We continue our series of stories on the leading geographic markets for data center space. Data Center Frontier is partnering with datacenterHawk to provide in-depth market reports on each city we profile. This time, we visit the Denver Data Center Market, one of the fastest-growing technology ecosystems in the U.S. In this excerpt, we explore wholesale Denver data center supply, which is limited to four colocation providers.
Data center development in Denver is relatively spread out grographically, with a slightly higher density of data centers in the Centennial and Englewood areas southeast of downtown. Apart from Iron Mountain’s purpose-built facility, Denver’s downtown data centers are located primarily in retrofit buildings with dense fiber infrastructure, while most of the purpose-built data centers are located in the surrounding suburbs.
Wholesale Denver supply is limited to four providers: Flexential, Iron Mountain, EdgeConnex, and H5 Data Centers.
Flexential is Denver’s largest data center provider, with 26 MW of commissioned power across five data centers, and the ability to add another 9 MW in the future. Most of the company’s capacity is concentrated in its Compark data center, a wholesale facility capable of offering 17 MW of commissioned power at full delivery. Flexential has been the Denver market share leader since its tenure as ViaWest. The Denver-based regional provider focused mainly on second-tier markets before being acquired by Peak 10 in 2017, rebranding as Flexential, and evolving to more of a national footprint. Although Flexential is the largest player, newer providers to the Denver market are creating a more competitive environment.

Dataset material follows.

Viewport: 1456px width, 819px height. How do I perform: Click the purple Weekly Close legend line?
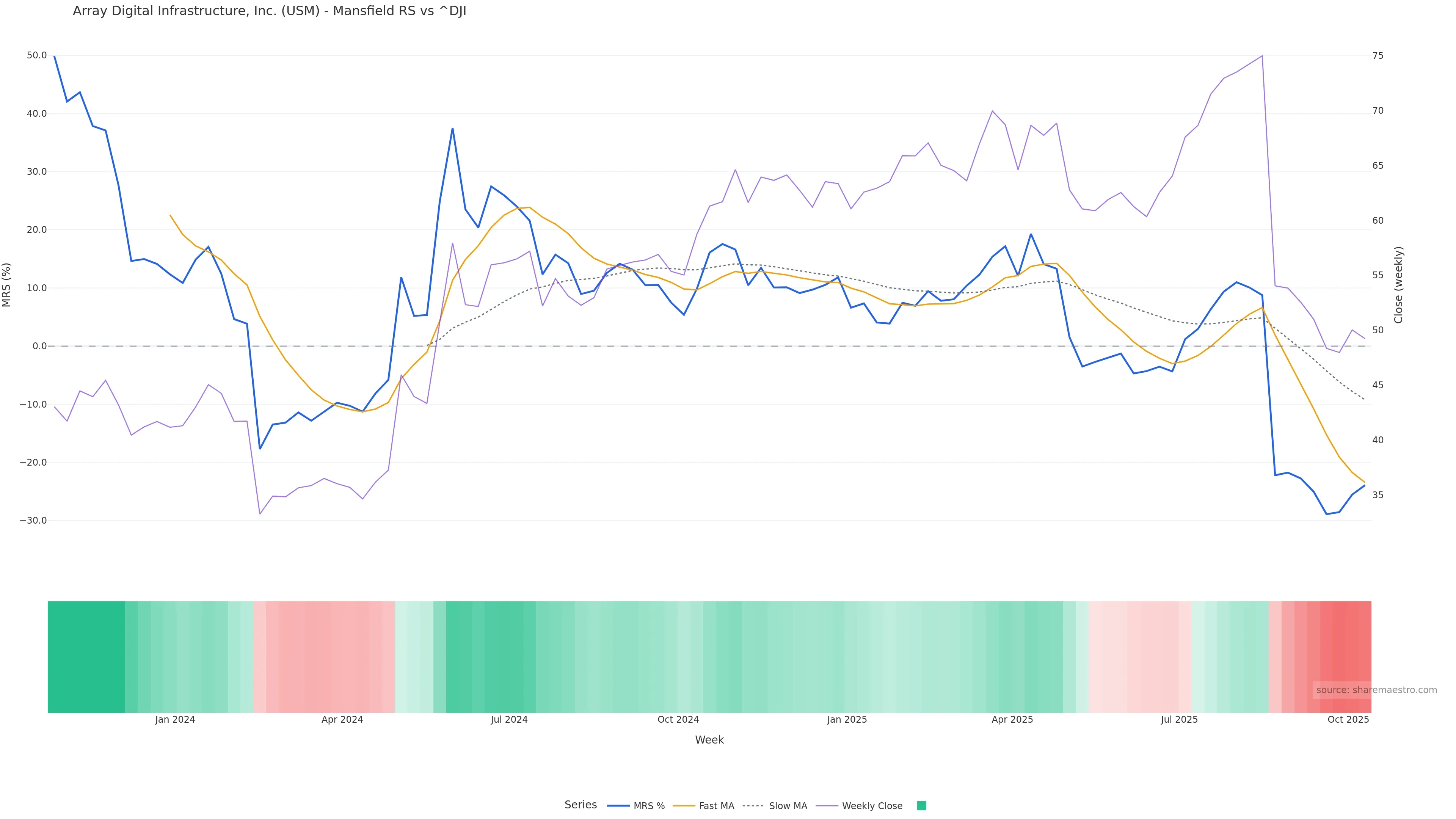click(827, 806)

One of the fastest-growing colocation providers in the world is Iron Mountain with its more than $2 billion in data center investment since 2017. FORTRUST and its 16-megawatt data center (now named DEN-1) in downtown Denver was the first of a string of Iron Mountain acquisitions that included IO Data Centers, EvoSwitch, and two Credit Suisse facilities in London and Singapore, respectively. Iron Mountain DEN-1 has the largest customer count of any individual data center in the front range, is powered by 100% renewable energy, and boasts one of the longest continuous uptime streaks in the world at more than 17 years. At 210,000 square feet, Iron Mountain DEN-1 has private suite wholesale customers as well as wholesale customers taking down dedicated MOD’s. Additionally, DEN-1 was the first colocation facility in Denver to receive an on-premises MegaPort exchange to help streamline hybrid IT and multi-cloud management for its diverse customer base.

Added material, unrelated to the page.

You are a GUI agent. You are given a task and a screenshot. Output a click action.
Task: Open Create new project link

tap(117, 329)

Iron Mountain DEN-1 has the largest customer count of any individual data center in the front range, is powered by 100% renewable energy, and boasts one of the longest continuous uptime streaks in the world at more than 17 years.

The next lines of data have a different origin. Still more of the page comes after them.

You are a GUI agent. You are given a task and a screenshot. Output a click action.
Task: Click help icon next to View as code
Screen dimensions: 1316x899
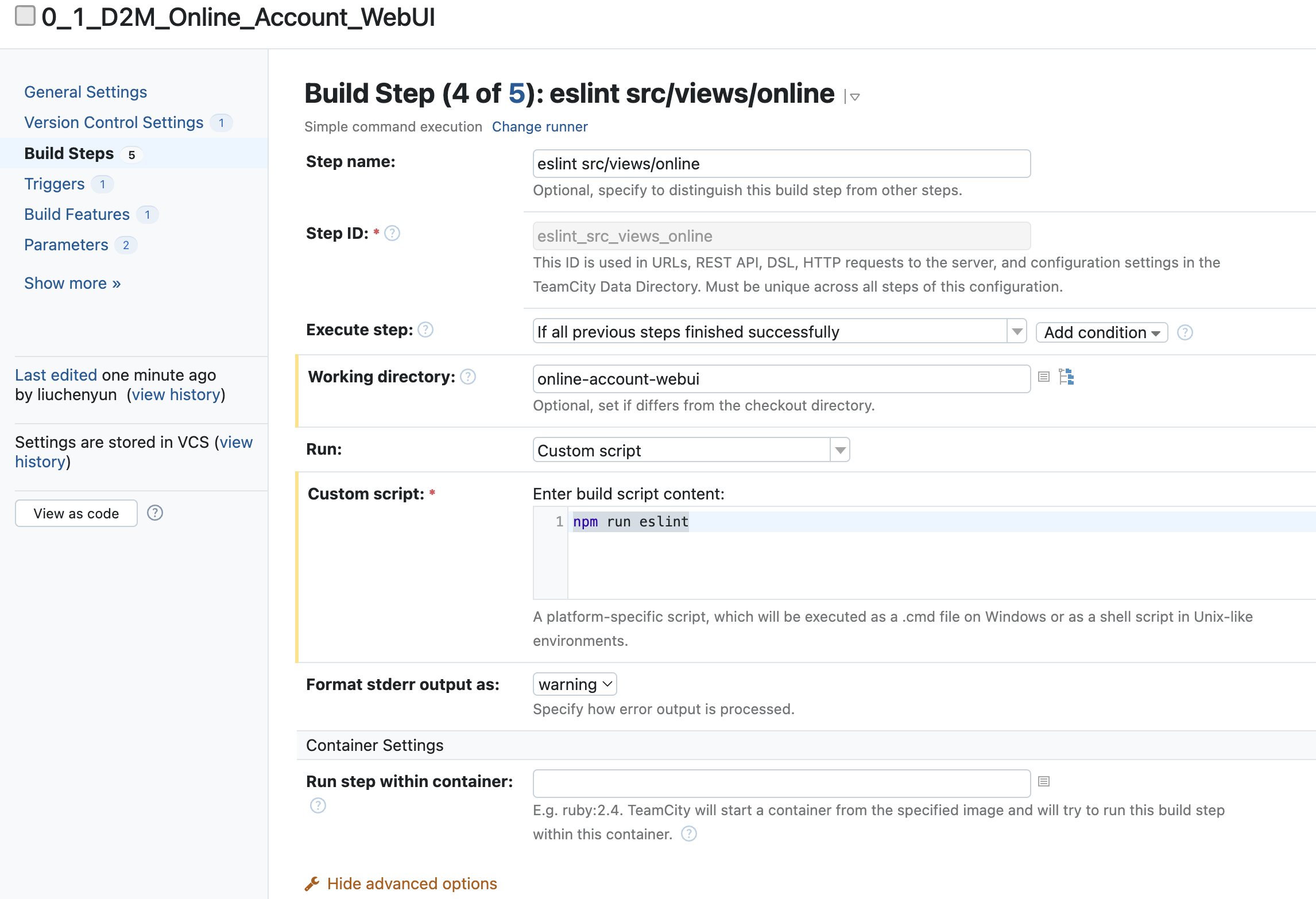point(155,513)
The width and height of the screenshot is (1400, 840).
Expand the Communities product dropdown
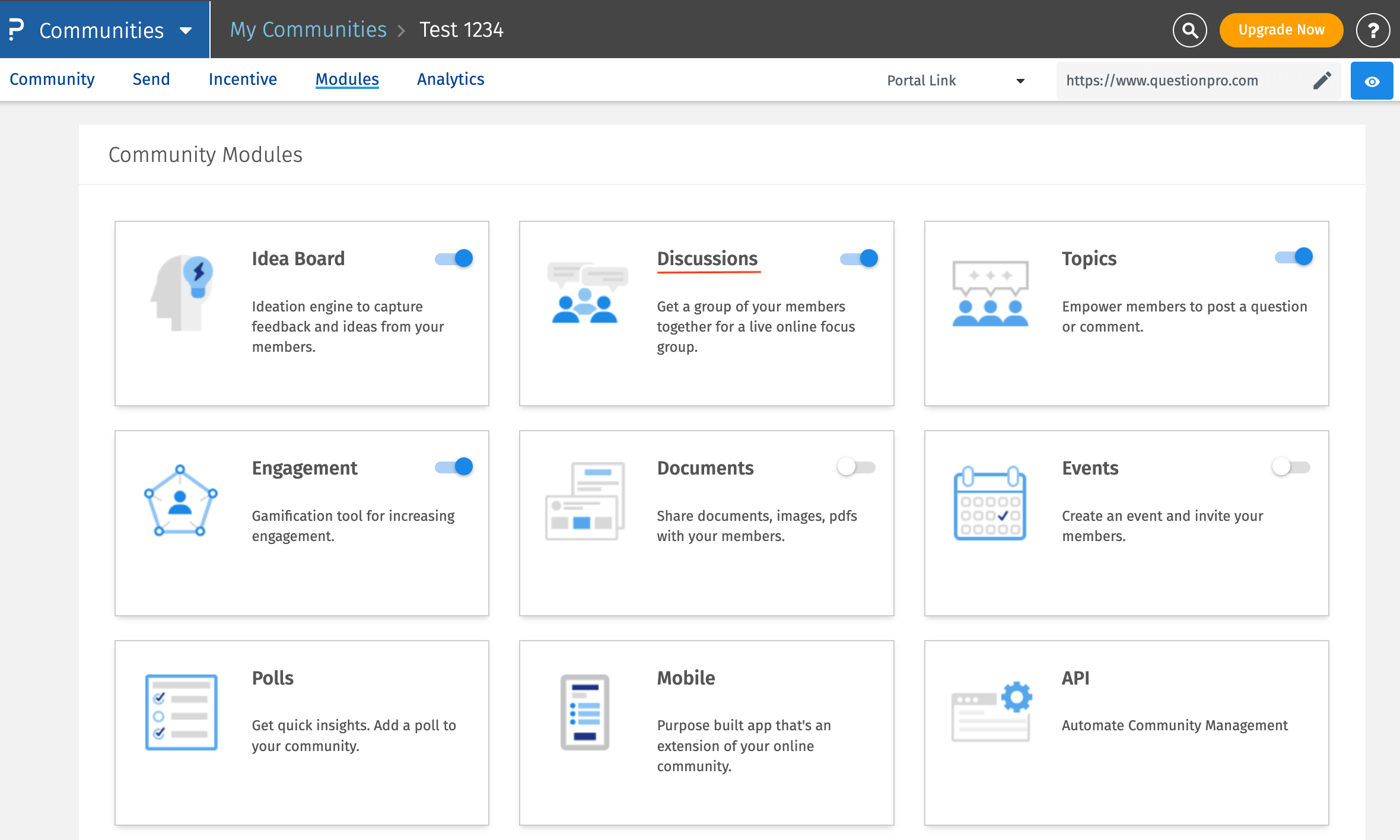(x=185, y=30)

EdgeConneX expanded its Denver campus in 3Q 2018, completing the construction of a new powered shell. EdgeConneX built the 115,000 SF shell in roughly six months, and will offer colocation at a density of up to 30 kW per rack. Additionally, Iron Mountain and EdgeConneX will offer Megaport services at the data center, giving users a direct, private, and secure connection between their colocation and cloud environments. EdgeConneX is in talks with several potential tenants, but doesn’t anticipate building out the space for two years due to their remaining capacity at their existing data center adjacent to the shell.
H5 Data Centers
H5 completed a multi-million dollar upgrade to its campus in the Denver Tech Center, bringing on new private suites ready for wholesale consumption. The facility was originally a production data center for a prominent airline and now houses production and backup infrastructure for a wide-range of customers.